“You were put on this earth to achieve your greatest self, to live out your purpose, and to do it courageously.”
Relationships need to be stronger to last long and let your dream of “we would grow older together” come true. But is there really a pre-pairing strategy of making that happen? Things of value won’t come right off the bat; rather, before they are analyzed and tested. Whether it’s buying a luxurious Ferrari or deciding to move to New York City, decisions can't always be left to fate or the cosmos. When choosing your partner, there are a few good ways of doing inventory to see how things might pan out before you actually plunge into the relationship. Here are seven best cues to keep in mind before choosing your partner.

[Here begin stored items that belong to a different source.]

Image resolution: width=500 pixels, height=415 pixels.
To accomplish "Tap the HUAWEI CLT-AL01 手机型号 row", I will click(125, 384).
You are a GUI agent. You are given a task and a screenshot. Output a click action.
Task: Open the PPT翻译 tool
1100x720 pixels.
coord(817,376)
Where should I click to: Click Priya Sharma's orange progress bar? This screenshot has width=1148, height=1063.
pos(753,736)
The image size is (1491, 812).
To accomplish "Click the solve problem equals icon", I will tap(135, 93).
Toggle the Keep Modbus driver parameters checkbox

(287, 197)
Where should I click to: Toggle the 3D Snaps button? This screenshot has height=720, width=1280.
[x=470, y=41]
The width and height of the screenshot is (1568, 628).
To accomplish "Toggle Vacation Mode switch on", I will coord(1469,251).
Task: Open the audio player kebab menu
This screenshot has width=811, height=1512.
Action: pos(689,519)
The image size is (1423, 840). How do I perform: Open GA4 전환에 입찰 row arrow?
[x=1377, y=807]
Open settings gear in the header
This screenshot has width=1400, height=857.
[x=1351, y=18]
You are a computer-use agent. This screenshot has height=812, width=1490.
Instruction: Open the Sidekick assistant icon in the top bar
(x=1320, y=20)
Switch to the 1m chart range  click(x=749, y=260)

The Purveyor of Good Jokes is not always good. Because that person on your campus is darn good at keeping those stressful hours bareable by cracking the most hysterical jokes doesn’t mean you should think about him seriously. Jeffrey Hall, Associate Professor of Communication Studies at the University of Kansas, looked into the details of about 39 studies carried out on more than 15,000 participants and she concluded that “It’s not about being a great comedian, but finding what’s funny in the every day and enjoying it together, whether that’s The Simpsons, or repeating funny things your kids say, or The New Yorker cartoons, or relishing in the absurdity of life. It is most important you do it together.”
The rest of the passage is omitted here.